You guys are right, I am so malicious because I won’t let you jump off the top of the 30 foot slide at the park. I know you think all I do is yell at you, but maybe if you could listen for five seconds without turning your back and saying “whatever” we could get along. When you are constantly mocking me and talking back to me don’t be surprised when I get frustrated with you. You guys just don’t comprehend that in the time you complain about doing homework you could have finished it all and played outside. I get it, doing ten addition problems is basically like trying to build an atomic bomb. Next time you want to tell me I am doing the problem wrong just remember I passed the second grade.  Please just let me help you.

Just because I only let you read one book at bedtime doesn’t mean you need to meltdown like nuclear plant. It’s unnecessary for your face to turn bright crimson, your eyes to well up with a flood of tears and squeezing your fists so tight they could crush a rock. As you open your mouth and begin to wail and flail your fist at me, I feel helpless. How am I suppose to reason with you when you won’t let me get one word in. Hate to break it to you but the reason you’re screaming your head off is because you are tired and should be sleeping. Please put your fist down. Please stop screaming. Please lay down. Just please go to sleep.

When your brother takes your two-week-old deflated, washed out purple balloon away from you is it really necessary to sob for 20 minutes? You didn’t care about the faded, lilac balloon sitting in the corner accumulating dust two minutes ago. Before you throw the red plastic ambulance at him realize that will only make everything 100 times worse. There is no reason to cross your arms and give me the face someone makes after eating a sour lemon. IT’S A BALLOON! You will learn one day that the world is filled with bigger problems than your balloon being taken away. When I try to calm you down, just please listen to me.

On the one hand, I understand you guys are under the age of ten and are still figuring out how this whole respect your elders thing works. You guys are confused on why calling me a big, stupid dummy may not be the kindest thing. I acknowledge you haven’t fully learned how to cope with life when you miss a nap or snack. But on the other hand, I still insist that you are old enough to listen to directions and have respect for others and their feelings.There is no reason to pound your fist so hard on the table the floor shakes. Just take a deep breath.

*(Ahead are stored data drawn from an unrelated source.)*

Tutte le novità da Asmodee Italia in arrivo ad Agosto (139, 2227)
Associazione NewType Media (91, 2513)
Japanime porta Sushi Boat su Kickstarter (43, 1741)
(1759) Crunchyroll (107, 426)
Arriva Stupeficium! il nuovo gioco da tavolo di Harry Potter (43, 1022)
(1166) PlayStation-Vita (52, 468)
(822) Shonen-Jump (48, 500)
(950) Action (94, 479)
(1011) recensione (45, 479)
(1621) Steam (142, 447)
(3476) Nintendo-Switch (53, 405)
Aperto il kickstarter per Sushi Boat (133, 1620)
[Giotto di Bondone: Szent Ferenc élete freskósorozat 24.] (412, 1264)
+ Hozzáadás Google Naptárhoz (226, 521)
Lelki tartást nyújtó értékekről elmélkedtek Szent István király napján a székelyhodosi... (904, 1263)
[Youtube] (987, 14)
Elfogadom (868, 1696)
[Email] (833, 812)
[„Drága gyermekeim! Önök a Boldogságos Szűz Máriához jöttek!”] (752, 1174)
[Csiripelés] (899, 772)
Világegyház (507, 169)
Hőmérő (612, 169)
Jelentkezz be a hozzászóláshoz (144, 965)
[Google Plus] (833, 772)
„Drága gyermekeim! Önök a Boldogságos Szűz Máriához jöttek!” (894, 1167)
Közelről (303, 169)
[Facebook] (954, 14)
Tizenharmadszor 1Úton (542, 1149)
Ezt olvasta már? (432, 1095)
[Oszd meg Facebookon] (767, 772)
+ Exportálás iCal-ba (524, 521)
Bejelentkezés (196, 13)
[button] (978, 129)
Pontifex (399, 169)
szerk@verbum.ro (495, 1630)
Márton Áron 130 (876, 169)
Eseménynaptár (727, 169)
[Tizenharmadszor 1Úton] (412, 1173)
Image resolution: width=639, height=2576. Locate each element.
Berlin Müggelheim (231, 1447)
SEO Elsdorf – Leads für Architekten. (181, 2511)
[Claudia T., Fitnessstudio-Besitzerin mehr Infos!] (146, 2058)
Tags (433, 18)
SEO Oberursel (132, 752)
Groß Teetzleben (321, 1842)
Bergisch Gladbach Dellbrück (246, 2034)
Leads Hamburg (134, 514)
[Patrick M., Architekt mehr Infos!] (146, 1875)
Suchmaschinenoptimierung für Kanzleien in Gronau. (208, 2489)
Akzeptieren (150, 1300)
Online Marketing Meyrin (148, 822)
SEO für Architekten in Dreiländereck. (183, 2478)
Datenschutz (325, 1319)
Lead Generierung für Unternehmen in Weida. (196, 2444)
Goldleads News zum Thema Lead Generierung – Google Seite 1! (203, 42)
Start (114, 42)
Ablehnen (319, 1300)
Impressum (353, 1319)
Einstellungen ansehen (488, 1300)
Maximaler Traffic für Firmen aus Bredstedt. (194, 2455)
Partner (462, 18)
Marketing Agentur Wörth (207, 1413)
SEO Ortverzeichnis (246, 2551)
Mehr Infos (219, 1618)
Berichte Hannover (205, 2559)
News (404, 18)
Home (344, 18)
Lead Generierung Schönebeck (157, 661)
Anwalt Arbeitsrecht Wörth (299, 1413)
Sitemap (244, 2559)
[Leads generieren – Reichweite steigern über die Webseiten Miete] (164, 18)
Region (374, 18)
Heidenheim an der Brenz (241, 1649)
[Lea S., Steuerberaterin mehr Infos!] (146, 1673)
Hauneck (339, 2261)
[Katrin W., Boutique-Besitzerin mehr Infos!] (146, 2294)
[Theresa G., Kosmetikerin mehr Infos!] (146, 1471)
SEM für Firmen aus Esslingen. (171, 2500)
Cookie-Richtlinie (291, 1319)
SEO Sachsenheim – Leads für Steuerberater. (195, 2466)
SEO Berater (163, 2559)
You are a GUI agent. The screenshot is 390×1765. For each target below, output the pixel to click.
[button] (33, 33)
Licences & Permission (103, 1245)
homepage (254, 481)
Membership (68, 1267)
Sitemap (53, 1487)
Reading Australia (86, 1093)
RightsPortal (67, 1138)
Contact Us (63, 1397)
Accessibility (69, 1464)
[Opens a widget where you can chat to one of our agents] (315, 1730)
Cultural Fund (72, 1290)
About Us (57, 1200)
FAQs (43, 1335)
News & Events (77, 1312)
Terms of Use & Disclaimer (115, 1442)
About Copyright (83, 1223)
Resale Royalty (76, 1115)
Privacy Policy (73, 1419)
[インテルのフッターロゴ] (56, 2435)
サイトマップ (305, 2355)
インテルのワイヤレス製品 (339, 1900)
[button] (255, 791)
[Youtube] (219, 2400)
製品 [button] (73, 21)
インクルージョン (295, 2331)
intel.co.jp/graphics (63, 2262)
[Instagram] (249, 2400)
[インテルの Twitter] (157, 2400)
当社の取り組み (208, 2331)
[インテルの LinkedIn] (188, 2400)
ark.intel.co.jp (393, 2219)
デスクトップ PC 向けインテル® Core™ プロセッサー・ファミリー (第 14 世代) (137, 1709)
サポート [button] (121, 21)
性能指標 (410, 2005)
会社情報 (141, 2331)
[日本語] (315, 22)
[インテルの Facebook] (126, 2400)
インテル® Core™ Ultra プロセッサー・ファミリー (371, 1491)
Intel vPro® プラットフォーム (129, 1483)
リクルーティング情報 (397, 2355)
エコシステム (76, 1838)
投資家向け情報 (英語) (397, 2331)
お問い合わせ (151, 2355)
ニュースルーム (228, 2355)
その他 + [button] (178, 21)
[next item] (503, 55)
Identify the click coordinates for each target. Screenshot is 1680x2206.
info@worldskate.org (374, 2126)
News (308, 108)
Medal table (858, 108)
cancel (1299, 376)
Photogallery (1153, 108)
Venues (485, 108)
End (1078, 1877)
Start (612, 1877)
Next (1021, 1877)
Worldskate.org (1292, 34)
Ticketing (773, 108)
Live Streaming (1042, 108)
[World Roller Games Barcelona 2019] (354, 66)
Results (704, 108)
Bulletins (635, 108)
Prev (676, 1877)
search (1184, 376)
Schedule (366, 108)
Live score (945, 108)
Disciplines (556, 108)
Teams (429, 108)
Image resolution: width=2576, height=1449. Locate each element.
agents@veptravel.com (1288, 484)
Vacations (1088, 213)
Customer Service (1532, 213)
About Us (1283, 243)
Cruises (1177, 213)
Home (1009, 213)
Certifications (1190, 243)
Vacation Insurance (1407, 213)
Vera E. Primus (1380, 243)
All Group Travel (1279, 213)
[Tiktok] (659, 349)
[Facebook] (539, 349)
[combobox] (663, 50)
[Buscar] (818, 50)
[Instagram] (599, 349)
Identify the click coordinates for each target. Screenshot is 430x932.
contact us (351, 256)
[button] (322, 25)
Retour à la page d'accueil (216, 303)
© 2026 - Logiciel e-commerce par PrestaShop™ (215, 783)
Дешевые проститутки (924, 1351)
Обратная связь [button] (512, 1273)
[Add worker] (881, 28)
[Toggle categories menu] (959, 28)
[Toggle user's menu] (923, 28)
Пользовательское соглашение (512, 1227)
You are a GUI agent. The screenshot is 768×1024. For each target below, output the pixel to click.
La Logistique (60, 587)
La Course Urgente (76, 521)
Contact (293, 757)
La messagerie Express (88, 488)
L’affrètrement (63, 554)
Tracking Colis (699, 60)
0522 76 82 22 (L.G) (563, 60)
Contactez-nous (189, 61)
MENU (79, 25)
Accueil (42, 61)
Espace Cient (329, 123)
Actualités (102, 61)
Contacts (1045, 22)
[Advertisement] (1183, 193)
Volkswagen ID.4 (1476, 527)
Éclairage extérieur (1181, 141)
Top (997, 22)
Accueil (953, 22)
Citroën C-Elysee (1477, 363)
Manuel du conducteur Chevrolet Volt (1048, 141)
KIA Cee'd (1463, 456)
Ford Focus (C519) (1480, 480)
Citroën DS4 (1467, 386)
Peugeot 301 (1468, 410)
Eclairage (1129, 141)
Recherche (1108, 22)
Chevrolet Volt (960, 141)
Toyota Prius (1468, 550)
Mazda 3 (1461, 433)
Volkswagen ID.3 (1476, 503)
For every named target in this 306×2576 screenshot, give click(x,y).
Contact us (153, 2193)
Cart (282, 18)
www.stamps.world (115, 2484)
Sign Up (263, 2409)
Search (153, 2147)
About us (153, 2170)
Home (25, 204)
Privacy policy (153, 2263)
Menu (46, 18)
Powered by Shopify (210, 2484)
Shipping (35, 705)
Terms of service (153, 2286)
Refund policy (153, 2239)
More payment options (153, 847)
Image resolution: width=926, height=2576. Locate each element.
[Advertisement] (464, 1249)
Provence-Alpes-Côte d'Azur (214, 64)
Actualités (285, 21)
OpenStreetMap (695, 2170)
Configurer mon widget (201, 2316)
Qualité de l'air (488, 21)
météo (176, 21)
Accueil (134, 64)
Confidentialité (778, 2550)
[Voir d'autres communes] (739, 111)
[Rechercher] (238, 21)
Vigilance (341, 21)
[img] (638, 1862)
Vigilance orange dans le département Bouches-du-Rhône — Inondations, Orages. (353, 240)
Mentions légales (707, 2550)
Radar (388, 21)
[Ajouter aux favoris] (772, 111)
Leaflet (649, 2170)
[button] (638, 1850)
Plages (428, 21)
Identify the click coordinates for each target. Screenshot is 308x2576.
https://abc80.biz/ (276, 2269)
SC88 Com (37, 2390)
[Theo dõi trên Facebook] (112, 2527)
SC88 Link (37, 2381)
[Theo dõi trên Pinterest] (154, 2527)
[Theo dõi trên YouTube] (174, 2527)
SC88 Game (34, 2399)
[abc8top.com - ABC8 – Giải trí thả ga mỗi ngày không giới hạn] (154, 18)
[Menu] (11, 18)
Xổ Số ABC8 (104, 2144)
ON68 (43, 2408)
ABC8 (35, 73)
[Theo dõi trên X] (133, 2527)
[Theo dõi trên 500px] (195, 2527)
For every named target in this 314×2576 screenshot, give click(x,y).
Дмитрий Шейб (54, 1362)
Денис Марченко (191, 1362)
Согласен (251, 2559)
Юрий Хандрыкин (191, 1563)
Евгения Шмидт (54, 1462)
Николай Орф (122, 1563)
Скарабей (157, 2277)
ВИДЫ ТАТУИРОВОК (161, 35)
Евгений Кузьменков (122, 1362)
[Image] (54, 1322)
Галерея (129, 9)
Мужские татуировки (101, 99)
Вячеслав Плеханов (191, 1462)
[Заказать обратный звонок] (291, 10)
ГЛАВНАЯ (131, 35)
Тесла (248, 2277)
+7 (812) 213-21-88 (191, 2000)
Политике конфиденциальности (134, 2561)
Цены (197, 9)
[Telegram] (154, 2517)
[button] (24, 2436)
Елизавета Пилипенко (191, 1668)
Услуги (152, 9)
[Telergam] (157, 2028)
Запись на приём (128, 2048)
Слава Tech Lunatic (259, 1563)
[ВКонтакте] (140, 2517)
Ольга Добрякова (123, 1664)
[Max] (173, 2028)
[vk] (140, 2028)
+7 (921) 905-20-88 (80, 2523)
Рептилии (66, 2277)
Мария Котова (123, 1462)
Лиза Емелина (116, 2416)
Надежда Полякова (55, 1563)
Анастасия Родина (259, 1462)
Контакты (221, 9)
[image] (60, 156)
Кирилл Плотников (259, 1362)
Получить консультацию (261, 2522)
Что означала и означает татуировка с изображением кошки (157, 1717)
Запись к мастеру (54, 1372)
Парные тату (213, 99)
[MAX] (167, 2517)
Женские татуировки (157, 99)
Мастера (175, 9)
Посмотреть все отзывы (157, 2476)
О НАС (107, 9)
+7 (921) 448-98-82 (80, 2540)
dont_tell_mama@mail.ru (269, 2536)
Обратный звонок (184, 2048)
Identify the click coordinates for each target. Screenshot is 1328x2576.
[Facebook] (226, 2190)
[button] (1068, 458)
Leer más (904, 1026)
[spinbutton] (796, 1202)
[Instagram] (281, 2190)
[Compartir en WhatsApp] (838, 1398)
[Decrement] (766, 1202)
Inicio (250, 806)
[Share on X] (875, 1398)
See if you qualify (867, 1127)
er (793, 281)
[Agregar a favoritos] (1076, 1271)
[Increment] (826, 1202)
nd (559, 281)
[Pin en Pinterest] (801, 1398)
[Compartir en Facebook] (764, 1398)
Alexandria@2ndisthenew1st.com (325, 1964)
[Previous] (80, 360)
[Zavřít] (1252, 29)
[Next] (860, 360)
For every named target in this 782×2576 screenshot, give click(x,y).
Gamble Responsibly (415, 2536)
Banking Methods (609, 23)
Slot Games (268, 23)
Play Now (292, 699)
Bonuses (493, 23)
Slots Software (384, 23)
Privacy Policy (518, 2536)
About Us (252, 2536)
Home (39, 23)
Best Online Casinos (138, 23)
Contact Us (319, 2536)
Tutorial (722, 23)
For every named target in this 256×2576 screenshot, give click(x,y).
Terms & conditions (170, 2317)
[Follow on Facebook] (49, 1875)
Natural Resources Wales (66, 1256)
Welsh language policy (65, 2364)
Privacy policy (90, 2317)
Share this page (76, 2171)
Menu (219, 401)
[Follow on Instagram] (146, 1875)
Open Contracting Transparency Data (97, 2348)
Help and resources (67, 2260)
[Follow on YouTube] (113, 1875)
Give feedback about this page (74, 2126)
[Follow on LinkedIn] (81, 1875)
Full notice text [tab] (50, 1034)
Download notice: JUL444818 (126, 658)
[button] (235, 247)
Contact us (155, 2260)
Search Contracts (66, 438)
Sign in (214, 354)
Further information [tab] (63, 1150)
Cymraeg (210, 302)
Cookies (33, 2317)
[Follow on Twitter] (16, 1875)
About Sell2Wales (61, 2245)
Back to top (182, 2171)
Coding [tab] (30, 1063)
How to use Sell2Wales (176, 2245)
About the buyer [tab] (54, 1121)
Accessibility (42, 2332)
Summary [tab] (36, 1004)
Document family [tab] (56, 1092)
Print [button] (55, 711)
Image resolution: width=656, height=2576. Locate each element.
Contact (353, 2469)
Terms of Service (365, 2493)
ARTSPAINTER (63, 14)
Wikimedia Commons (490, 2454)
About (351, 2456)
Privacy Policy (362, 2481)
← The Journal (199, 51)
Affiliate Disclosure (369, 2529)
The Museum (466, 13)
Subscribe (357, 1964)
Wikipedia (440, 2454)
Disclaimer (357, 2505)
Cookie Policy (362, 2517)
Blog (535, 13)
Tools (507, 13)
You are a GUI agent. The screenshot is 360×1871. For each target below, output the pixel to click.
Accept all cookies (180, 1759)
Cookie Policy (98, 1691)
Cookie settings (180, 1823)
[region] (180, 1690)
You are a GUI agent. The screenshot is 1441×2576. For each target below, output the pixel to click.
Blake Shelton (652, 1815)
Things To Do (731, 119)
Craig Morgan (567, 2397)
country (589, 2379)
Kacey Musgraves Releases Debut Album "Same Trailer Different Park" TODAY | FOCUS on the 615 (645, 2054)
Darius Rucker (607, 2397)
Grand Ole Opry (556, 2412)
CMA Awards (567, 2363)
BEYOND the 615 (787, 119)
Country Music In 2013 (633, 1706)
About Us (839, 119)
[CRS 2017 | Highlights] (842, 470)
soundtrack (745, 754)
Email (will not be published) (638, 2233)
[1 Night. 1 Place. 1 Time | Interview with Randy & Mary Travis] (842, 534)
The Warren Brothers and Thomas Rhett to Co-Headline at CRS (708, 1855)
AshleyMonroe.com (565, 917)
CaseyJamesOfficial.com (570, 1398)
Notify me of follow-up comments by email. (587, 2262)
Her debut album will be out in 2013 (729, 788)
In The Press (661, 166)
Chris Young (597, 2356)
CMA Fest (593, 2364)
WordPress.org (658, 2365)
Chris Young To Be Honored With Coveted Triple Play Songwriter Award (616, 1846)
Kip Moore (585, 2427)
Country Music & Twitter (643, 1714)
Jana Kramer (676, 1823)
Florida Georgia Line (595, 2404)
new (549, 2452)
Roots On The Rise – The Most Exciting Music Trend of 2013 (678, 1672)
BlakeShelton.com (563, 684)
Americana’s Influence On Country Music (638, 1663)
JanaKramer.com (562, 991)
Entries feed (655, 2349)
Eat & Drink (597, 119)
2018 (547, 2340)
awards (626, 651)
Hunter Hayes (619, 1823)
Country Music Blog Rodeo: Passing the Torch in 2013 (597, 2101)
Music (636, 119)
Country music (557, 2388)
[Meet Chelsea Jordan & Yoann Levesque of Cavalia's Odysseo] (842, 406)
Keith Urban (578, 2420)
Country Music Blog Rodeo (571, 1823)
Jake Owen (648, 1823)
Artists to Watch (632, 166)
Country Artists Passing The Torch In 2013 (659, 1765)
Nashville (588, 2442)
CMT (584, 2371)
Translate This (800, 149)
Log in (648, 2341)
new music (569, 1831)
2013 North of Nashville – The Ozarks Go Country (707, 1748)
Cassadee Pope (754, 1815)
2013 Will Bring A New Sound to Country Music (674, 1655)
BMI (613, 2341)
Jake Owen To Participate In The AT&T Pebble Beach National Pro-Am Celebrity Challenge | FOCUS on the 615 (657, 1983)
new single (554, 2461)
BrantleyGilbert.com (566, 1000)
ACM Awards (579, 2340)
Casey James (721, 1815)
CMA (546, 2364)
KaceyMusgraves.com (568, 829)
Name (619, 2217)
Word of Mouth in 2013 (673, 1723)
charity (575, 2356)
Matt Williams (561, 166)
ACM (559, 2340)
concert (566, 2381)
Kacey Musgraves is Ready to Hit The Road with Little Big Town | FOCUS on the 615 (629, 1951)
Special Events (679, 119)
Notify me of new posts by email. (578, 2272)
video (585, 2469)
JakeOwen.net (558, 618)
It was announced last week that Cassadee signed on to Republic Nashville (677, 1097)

You kids don’t understand how frustrating it is when you won’t get into your car seats. When you kick your feet against the back of the seat causing dusty, gray footprints to appear on the black leather. Maybe I’m rushing you because there are cars zooming by at 30 miles per hour, but no big deal let’s just sit on the side of the road with the door open.  Please just sit down.

Do you think I enjoy yelling at you and having you telling me I am not in charge? I can’t even wrap my head around why it is so hard for you to listen. When I say it is time to clean up so you can read a book before bedtime, why must you start throwing your toys everywhere?  Please just understand I am doing what is best for you and not being mean. If you followed my instructions there would be no meltdowns, no tantrums and no unfairness.